Not sure what was conservative about it.
It's also interesting that some of the districts raised their kids to believe in the honor of fighting in the Games. Again the underlying message was not hard to spot. These districts represented military families and military culture and patriotic institutions like the Marine Corps that are committed to the honor of fighting on behalf of the nation. The movie was slighting these people or suggesting that they are misguided or suckers.
Naturally it was the gung-ho pledges from these districts who were the main bad guys once the Games got underway. They banded together into a WASPy little gang that hunted down and killed the other pledges. Oh and by the way, the other pledges consisted of blacks and females and younger/poorer/weaker white kids. Anybody think there might be a message here?
Oh yeah, and then after Roux, the little black girl pledge, was killed by one of the white male pledges, there was a race riot in her home district. To complete the effect, the snappily uniformed all white police force hosed them down Civil Rights style.
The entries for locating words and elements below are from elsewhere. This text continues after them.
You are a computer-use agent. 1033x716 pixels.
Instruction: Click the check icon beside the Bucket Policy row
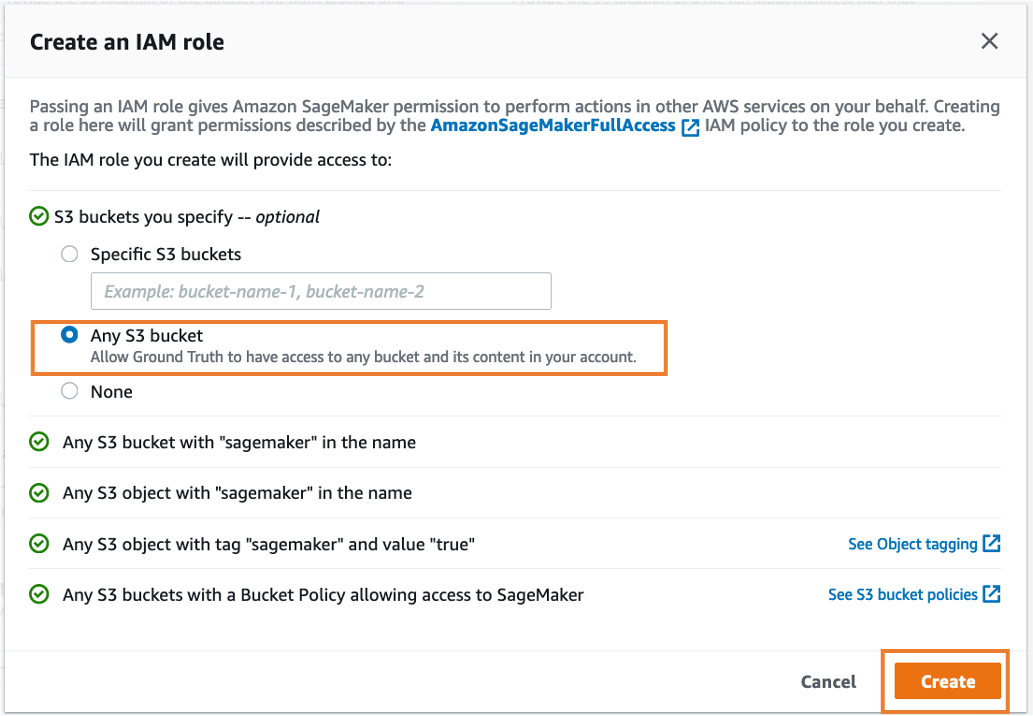point(38,594)
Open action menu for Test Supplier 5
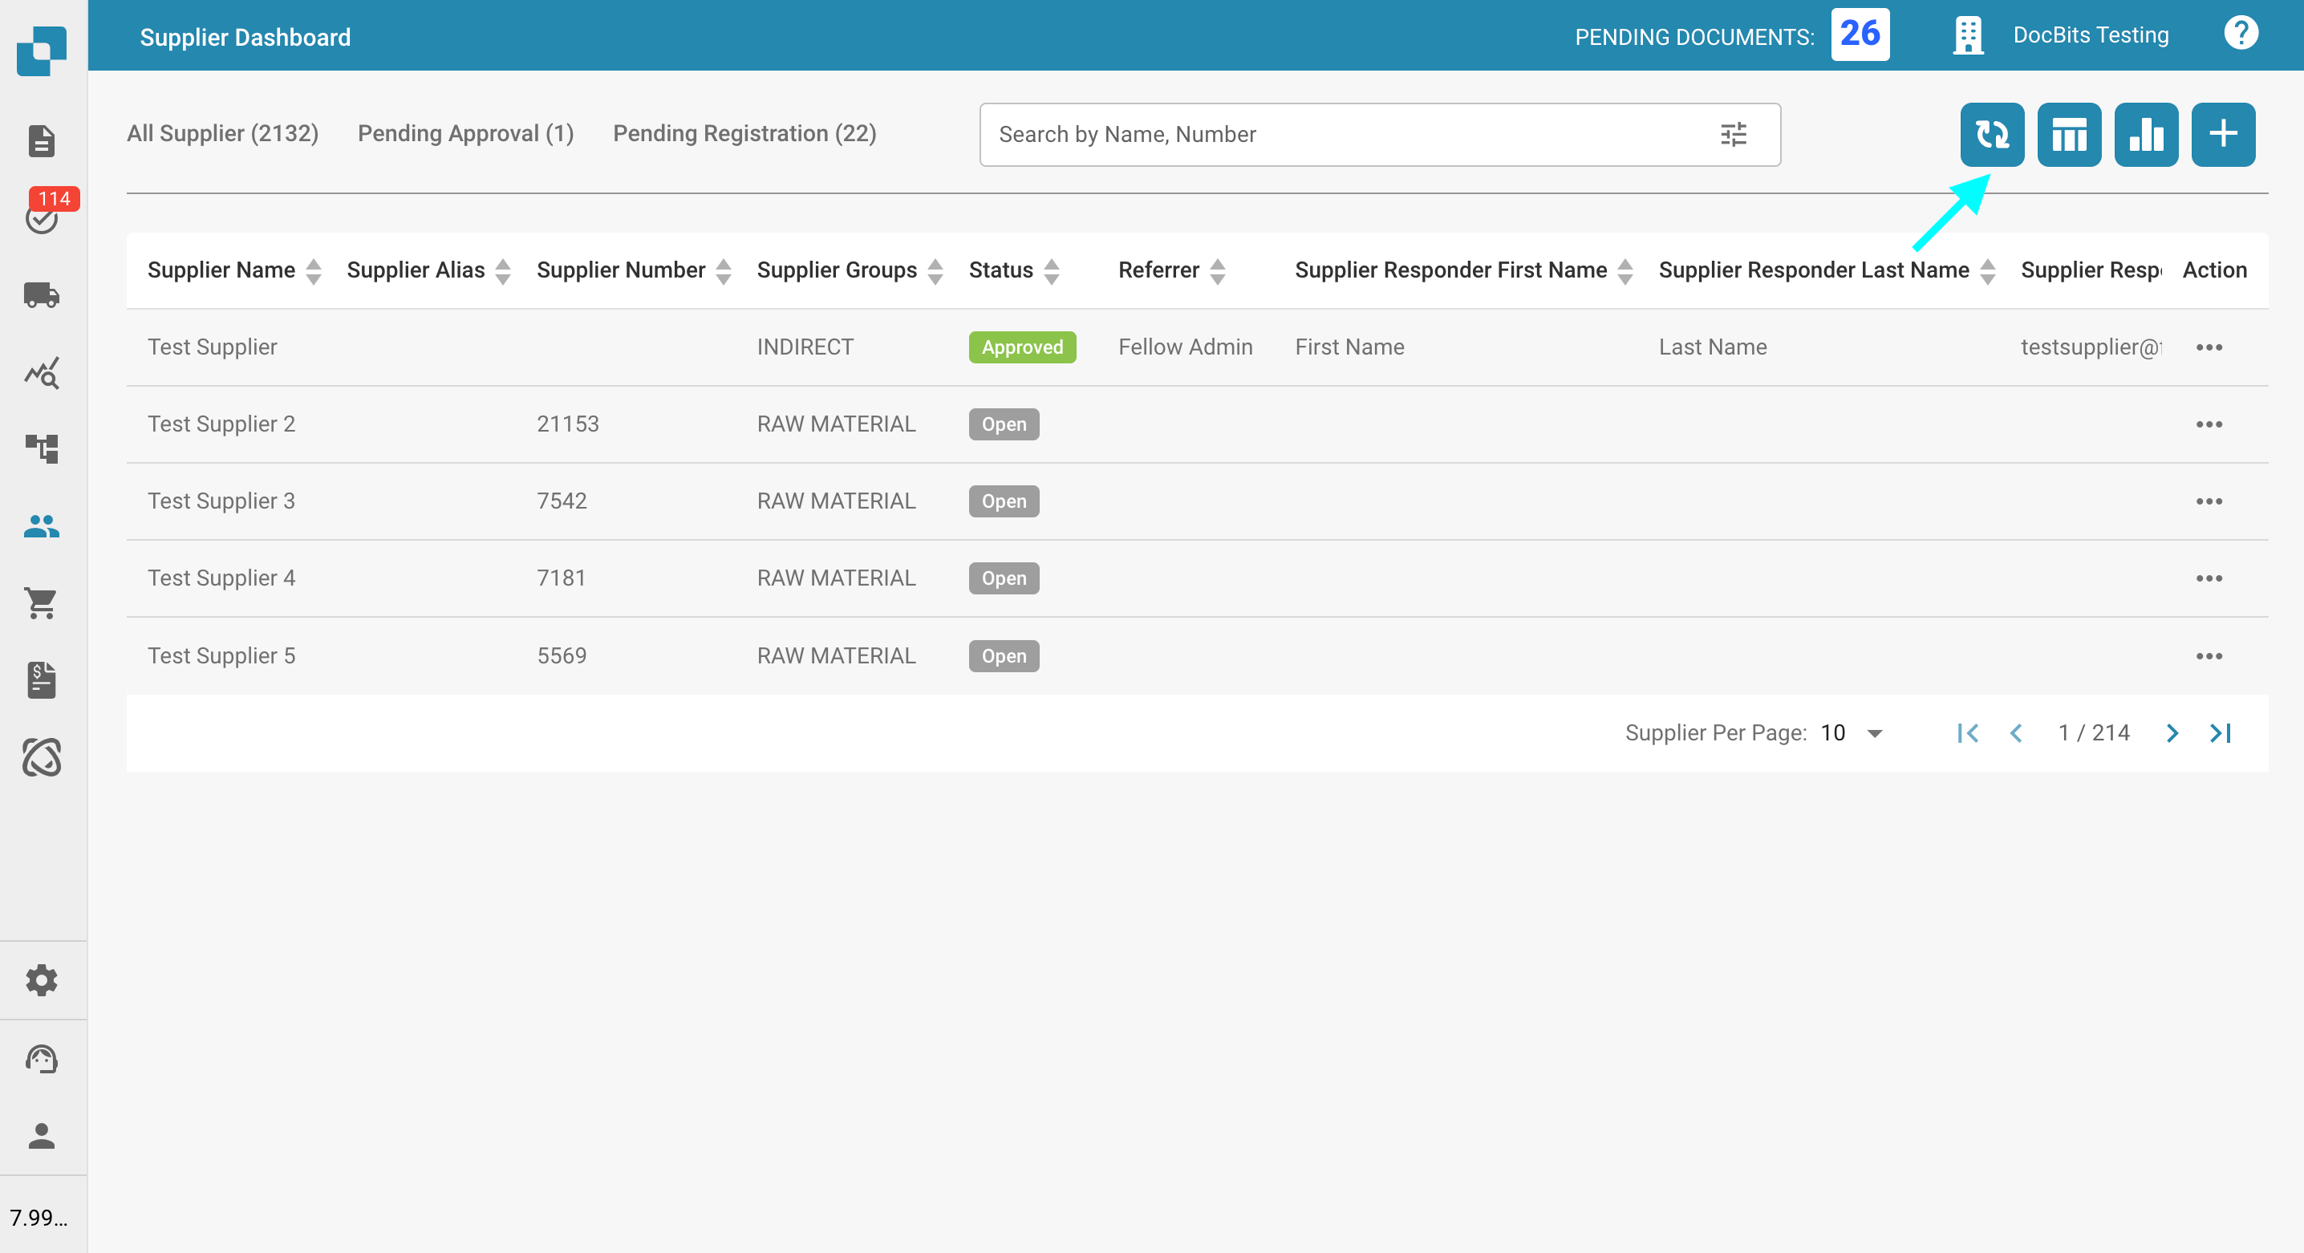The width and height of the screenshot is (2304, 1253). pyautogui.click(x=2208, y=656)
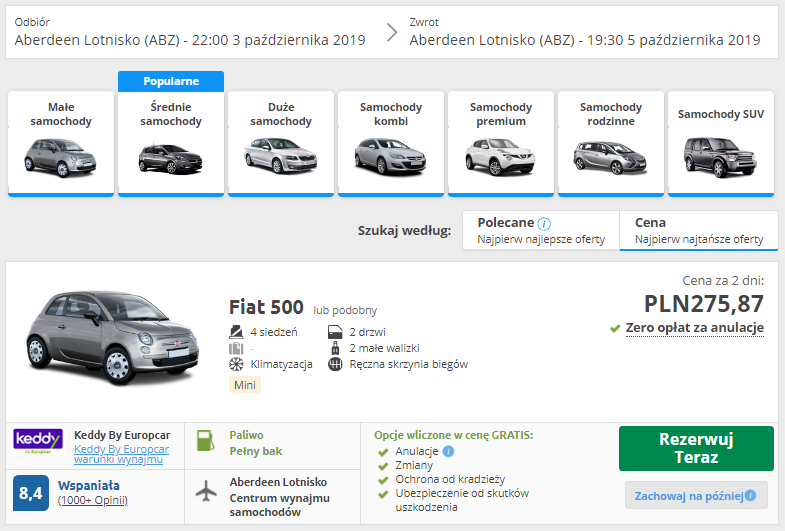
Task: Open Zero opłat za anulacje details
Action: [x=694, y=328]
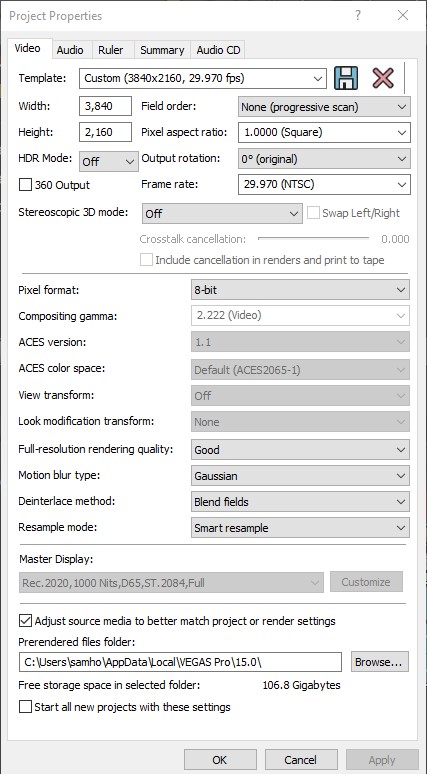Open the Template dropdown list
The image size is (427, 774).
click(x=203, y=78)
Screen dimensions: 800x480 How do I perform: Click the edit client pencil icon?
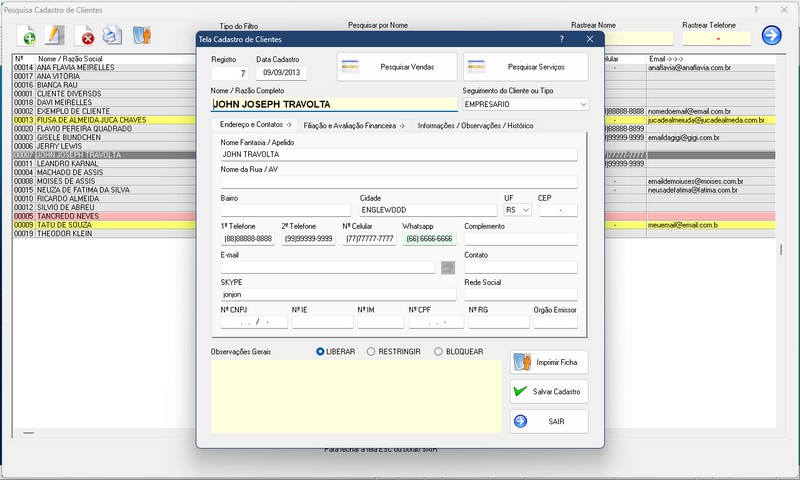pos(57,36)
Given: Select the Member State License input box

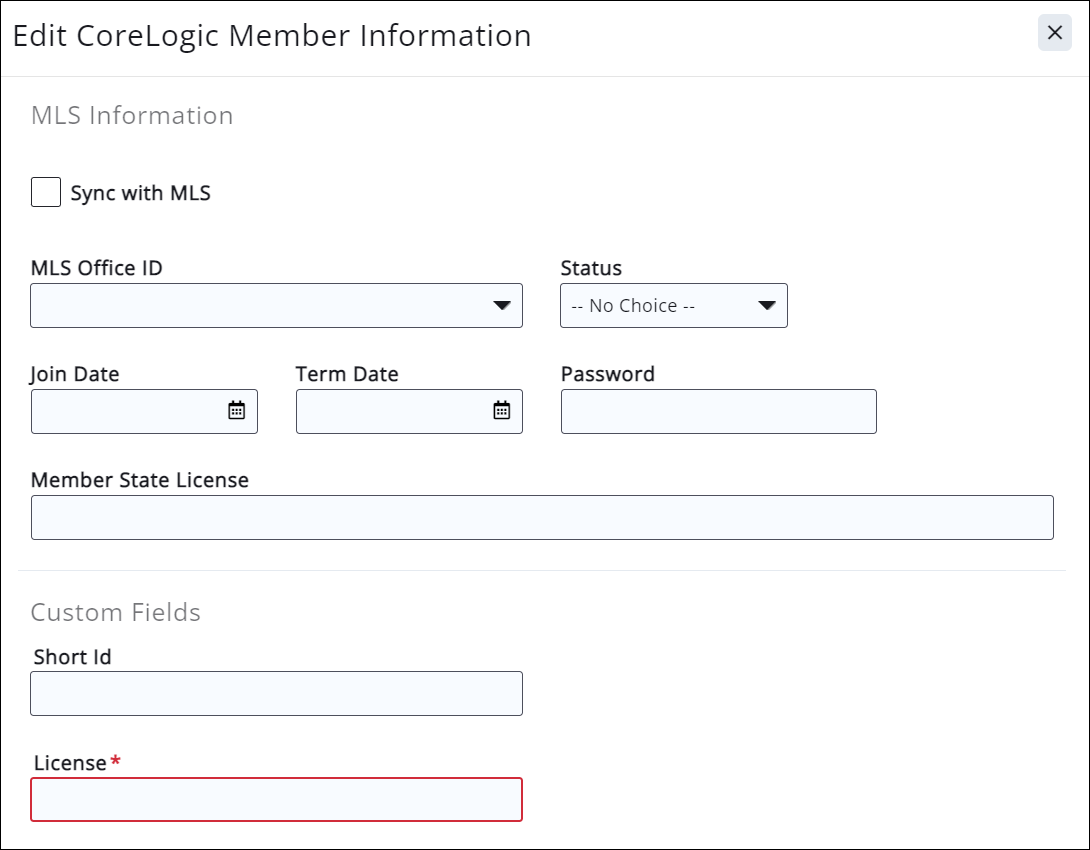Looking at the screenshot, I should click(542, 517).
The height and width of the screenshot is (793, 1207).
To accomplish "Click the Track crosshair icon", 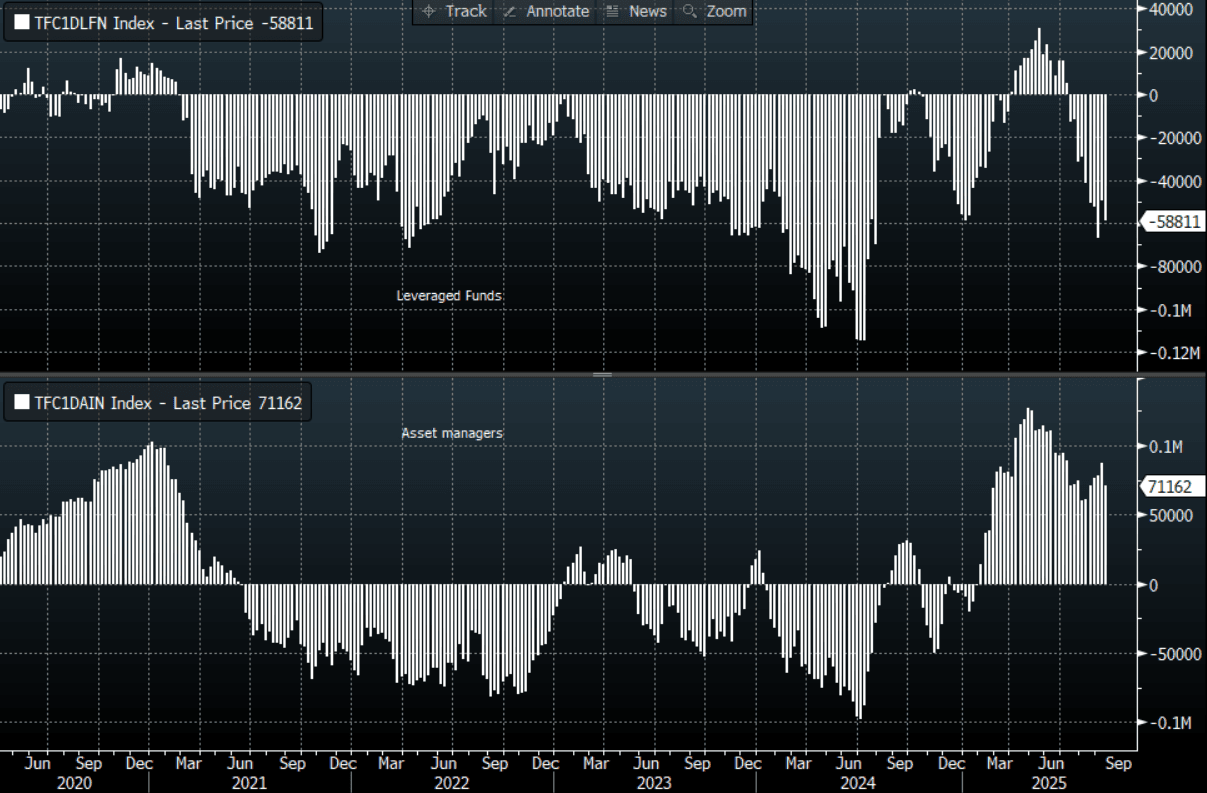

Hmm, I wonder what this could mean?
And of course the bad guys in the government were portrayed as stuffy aristocrats. The hostess lady was literally done up as a powdered Marie Antoinette. All of this to make sure that no skull full of mush could fail to understand that these were fundamentally class enemies, the One Percent.
But wait -- don't forgot the Lenny Kravitz character, Katniss's presumably gay "stylist" who functioned not only as the film's Magic Negro (per the LA Times definition) but also its Magic Gay Guy. He gave her the behind-the-scenes moral support she needed to fight the one percenters and win!